Plugging in these values, we find:

Q = (3.94 x 10^(-14) F) * (16.0 V) = 6.30 x 10^(-13) C.

The charge on each plate is 6.30 x 10^(-13) C, or 630 pC.

To answer these questions, we will need to use the formulas related to capacitors and electric fields.

(a) The electric field between the plates of a capacitor with a potential difference can be determined using the formula:

E = V / d

where E is the electric field, V is the potential difference, and d is the distance between the plates.

Plugging in the given values:
V = 16.0 V
d = 1.70 mm = 0.00170 m

E = 16.0 V / 0.00170 m = 9411.76 V/m

Therefore, the electric field between the plates is 9411.76 V/m.

(b) The surface charge density on the plates can be determined using the formula:

σ = q / A

where σ is the surface charge density, q is the charge on the plate, and A is the area of the plate.

Since the plates of a capacitor have equal magnitudes of charge but opposite signs, we can consider only one plate. Let's assume the charge on each plate is q.

Plugging in the given values:
A = 7.60 cm^2 = 7.60 × 10^(-4) m^2

σ = q / 7.60 × 10^(-4) m^2

We need more information to find the charge on each plate in part (d) in order to calculate the surface charge density.

(c) The capacitance of a parallel plate capacitor can be determined using the formula:

C = ε₀ * (A / d)

where C is the capacitance, ε₀ is the permittivity of free space (ε₀ = 8.85 × 10^(-12) F/m), A is the area of the plate, and d is the distance between the plates.
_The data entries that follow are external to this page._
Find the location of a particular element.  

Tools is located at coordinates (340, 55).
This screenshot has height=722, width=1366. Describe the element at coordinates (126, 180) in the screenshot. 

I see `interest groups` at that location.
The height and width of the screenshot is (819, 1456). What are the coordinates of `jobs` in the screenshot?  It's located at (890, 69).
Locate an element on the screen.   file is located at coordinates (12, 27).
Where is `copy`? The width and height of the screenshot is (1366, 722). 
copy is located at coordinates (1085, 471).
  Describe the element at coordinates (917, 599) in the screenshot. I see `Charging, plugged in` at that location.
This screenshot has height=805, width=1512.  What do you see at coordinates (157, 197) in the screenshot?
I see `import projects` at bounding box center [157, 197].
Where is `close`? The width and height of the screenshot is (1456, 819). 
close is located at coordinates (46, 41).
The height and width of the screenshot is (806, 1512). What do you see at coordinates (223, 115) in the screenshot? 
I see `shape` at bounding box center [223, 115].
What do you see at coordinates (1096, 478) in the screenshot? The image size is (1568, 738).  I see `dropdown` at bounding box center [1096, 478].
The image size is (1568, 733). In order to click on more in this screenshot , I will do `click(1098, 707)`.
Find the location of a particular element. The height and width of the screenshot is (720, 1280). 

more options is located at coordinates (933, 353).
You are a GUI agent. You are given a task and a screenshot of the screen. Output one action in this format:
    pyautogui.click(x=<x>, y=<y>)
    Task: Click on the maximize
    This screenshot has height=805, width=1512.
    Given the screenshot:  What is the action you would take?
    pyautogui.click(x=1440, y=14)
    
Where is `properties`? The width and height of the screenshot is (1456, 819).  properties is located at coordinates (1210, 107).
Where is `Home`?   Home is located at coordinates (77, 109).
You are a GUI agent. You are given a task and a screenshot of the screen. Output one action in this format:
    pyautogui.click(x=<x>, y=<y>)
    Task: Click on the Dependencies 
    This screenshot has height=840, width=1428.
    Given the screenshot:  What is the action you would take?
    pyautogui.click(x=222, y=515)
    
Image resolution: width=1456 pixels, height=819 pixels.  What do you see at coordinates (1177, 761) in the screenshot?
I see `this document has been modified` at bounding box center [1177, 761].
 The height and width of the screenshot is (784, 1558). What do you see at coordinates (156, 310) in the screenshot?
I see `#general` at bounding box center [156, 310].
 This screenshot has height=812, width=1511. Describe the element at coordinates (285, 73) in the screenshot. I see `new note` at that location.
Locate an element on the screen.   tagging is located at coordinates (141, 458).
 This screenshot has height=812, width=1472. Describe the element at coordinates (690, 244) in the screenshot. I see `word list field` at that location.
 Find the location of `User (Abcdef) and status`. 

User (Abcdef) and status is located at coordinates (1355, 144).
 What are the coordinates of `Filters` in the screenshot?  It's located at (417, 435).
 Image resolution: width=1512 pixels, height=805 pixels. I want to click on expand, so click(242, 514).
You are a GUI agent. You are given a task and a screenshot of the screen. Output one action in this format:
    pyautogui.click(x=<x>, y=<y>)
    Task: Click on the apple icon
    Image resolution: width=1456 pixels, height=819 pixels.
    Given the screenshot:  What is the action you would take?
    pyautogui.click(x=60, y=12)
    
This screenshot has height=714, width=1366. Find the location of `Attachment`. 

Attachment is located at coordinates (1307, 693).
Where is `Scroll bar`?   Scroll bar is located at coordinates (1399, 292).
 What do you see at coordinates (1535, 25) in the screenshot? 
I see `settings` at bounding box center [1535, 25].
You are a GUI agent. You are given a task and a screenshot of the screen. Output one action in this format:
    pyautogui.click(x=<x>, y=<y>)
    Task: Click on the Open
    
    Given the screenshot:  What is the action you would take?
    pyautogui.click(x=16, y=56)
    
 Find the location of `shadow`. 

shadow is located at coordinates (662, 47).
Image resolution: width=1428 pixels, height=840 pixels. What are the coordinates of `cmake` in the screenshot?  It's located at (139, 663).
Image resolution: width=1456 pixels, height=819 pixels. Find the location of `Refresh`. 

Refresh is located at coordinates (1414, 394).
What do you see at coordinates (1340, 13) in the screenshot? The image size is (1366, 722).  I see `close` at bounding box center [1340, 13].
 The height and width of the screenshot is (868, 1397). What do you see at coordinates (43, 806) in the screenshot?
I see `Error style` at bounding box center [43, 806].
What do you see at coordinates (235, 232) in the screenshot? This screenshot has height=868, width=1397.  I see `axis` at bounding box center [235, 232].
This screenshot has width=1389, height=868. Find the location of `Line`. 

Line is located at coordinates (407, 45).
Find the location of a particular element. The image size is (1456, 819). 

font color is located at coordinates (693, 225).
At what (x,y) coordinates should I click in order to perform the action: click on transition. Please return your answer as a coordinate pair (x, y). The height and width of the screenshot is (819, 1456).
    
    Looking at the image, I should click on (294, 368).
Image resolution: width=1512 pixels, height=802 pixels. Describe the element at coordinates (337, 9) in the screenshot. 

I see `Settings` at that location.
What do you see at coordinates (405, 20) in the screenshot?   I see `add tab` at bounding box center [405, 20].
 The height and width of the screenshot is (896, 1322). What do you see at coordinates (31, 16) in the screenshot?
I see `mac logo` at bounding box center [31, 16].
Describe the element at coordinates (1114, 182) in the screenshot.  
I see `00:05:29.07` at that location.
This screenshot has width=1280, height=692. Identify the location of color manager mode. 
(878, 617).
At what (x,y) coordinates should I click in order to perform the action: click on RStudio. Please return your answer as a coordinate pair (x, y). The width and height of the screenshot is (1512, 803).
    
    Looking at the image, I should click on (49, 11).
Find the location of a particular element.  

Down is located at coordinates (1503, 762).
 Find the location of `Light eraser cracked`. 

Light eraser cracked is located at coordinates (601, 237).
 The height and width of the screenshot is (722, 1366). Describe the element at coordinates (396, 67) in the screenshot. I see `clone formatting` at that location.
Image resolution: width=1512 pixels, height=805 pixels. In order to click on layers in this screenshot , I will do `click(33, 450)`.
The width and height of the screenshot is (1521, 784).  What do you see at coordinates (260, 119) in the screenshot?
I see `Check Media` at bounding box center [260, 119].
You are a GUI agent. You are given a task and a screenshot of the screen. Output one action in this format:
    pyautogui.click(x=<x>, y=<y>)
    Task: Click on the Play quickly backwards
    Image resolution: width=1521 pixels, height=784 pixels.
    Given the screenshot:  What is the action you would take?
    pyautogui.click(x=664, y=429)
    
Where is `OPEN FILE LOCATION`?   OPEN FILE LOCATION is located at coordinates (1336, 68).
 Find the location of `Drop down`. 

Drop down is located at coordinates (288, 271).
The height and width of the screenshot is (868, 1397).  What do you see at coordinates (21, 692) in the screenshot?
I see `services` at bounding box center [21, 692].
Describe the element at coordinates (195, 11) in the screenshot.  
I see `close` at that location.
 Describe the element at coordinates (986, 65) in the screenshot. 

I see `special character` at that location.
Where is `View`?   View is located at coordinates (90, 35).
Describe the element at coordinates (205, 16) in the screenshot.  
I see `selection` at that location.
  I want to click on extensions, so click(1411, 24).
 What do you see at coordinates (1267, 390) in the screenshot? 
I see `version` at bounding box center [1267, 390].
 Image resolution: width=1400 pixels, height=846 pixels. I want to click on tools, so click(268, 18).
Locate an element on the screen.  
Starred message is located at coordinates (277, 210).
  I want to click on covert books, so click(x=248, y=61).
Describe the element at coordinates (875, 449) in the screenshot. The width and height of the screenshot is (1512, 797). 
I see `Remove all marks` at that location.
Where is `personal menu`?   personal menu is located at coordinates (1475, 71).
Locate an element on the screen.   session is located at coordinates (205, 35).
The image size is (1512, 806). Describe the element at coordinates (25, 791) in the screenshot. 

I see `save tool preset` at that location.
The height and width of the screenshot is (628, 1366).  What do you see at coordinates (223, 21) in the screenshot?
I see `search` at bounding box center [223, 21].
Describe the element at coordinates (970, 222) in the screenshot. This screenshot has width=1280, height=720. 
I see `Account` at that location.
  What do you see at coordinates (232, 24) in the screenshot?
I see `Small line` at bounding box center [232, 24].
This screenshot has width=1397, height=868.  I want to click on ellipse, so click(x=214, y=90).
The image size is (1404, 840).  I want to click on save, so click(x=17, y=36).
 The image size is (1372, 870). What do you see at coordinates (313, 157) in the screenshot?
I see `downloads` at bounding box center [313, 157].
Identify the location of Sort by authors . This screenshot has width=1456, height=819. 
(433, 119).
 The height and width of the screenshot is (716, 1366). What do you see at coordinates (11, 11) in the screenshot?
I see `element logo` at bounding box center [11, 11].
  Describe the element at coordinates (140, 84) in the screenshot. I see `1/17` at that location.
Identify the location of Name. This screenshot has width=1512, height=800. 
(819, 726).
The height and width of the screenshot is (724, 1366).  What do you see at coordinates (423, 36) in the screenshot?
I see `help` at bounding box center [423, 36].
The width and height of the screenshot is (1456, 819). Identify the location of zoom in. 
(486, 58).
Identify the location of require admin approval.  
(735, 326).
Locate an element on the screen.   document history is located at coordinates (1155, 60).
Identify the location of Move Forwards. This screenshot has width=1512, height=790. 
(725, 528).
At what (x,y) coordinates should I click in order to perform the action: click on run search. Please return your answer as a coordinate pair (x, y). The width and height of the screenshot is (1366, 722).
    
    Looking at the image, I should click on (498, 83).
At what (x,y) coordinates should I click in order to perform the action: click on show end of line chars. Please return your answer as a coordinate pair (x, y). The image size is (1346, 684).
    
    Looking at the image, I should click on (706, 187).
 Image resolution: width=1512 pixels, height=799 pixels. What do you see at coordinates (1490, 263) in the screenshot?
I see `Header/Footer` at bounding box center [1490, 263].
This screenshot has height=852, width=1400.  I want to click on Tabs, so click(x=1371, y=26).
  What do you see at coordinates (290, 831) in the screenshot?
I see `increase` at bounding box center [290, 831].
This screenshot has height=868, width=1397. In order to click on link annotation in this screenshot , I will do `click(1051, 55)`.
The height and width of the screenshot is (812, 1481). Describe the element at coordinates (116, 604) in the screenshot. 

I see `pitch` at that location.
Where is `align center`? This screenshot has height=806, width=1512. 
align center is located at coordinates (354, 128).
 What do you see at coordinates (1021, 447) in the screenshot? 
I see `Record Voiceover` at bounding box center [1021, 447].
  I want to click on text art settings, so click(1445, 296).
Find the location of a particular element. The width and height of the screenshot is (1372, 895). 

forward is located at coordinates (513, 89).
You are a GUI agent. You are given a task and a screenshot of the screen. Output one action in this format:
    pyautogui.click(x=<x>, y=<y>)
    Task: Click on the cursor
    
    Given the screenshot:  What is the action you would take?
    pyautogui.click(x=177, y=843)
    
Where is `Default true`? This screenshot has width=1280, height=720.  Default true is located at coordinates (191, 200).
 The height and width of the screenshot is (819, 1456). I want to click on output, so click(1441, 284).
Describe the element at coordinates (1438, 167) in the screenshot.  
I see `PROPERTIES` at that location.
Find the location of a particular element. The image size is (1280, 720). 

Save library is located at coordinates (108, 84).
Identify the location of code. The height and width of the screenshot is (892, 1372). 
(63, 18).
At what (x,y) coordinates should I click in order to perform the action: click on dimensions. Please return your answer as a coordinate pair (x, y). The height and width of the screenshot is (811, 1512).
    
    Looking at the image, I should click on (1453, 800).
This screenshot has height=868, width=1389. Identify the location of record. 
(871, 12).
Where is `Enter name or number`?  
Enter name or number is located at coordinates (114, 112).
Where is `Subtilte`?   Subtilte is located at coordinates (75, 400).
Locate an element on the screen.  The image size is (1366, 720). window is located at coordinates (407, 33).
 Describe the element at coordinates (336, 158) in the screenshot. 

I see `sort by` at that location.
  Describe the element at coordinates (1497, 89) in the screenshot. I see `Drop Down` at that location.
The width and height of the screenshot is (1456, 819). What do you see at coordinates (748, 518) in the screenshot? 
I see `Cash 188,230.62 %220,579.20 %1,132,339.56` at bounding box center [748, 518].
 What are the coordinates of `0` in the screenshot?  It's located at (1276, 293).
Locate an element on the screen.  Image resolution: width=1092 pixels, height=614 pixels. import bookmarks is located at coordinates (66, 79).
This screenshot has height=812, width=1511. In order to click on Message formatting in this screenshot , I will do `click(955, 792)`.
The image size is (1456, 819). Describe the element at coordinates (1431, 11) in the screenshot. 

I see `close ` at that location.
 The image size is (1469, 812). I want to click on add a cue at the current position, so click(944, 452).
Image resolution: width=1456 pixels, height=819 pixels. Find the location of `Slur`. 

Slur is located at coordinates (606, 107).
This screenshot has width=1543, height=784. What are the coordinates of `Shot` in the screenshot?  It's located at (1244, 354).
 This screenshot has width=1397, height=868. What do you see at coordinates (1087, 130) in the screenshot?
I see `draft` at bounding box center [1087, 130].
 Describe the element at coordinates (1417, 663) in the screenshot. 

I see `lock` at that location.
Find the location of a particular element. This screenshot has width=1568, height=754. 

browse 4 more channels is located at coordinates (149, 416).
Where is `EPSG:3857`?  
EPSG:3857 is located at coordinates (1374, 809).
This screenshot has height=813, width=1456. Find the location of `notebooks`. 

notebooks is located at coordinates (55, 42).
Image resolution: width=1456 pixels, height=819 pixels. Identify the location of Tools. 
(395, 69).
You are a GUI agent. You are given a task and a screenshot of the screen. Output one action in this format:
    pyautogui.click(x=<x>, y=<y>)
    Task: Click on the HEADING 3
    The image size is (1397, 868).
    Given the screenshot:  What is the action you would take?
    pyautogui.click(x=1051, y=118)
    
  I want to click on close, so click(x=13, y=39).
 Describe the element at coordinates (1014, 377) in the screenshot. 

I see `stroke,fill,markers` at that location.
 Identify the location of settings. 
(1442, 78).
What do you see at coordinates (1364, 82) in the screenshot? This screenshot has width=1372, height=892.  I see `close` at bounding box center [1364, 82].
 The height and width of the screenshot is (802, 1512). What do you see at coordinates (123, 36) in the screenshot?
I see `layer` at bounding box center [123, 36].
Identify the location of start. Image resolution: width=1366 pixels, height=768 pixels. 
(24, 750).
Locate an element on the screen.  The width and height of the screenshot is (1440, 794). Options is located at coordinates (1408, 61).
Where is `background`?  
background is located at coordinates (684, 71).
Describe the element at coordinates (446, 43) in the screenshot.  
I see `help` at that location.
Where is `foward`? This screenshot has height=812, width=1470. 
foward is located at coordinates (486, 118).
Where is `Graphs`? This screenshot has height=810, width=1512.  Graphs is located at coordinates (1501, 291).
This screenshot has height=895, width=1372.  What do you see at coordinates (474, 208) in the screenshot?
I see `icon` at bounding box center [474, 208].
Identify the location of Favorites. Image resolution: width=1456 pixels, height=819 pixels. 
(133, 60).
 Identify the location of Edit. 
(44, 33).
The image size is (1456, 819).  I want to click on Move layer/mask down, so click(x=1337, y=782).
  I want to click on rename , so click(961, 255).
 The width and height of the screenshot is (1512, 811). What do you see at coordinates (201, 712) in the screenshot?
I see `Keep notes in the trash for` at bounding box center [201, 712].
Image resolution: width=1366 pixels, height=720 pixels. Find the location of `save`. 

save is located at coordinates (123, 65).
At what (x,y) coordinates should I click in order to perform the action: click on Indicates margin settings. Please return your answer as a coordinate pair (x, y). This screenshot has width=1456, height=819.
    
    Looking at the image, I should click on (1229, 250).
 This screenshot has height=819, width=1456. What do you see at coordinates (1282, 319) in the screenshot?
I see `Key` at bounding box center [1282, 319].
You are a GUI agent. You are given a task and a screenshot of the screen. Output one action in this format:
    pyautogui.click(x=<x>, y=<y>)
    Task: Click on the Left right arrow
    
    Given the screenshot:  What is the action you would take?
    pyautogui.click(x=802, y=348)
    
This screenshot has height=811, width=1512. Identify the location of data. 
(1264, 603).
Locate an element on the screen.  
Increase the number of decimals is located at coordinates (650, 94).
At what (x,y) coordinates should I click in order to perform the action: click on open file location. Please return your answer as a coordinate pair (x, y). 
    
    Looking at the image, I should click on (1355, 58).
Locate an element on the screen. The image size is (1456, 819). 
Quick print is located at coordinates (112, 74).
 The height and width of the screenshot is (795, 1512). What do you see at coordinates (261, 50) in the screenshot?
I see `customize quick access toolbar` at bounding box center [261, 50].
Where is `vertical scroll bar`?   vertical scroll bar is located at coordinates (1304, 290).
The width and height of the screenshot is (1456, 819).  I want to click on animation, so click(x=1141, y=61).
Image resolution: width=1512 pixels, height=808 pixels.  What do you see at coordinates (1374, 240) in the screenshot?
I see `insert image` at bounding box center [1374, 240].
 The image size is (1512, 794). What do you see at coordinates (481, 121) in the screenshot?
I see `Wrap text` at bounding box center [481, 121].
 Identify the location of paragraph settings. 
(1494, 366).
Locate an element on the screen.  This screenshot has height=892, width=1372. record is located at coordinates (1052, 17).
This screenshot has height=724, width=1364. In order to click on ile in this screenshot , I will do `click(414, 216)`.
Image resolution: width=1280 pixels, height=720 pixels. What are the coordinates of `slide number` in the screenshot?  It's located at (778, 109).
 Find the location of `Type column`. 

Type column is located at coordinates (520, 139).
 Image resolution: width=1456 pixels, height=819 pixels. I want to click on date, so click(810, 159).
Plugging in the given values:
A = 7.60 cm^2 = 7.60 × 10^(-4) m^2
d = 1.70 mm = 0.00170 m

C = (8.85 × 10^(-12) F/m) * (7.60 × 10^(-4) m^2 / 0.00170 m)
= 3.95 × 10^(-11) F
= 39.5 pF

Therefore, the capacitance of the capacitor is 39.5 pF.

(d) To find the charge on each plate, we can use the formula:

Q = C * V

where Q is the charge on the plate, C is the capacitance, and V is the potential difference.

Plugging in the given values:
C = 39.5 pF = 39.5 × 10^(-12) F
V = 16.0 V

Q = (39.5 × 10^(-12) F) * (16.0 V)
= 6.32 × 10^(-10) C
= 632 pC

Therefore, the charge on each plate is 632 pC.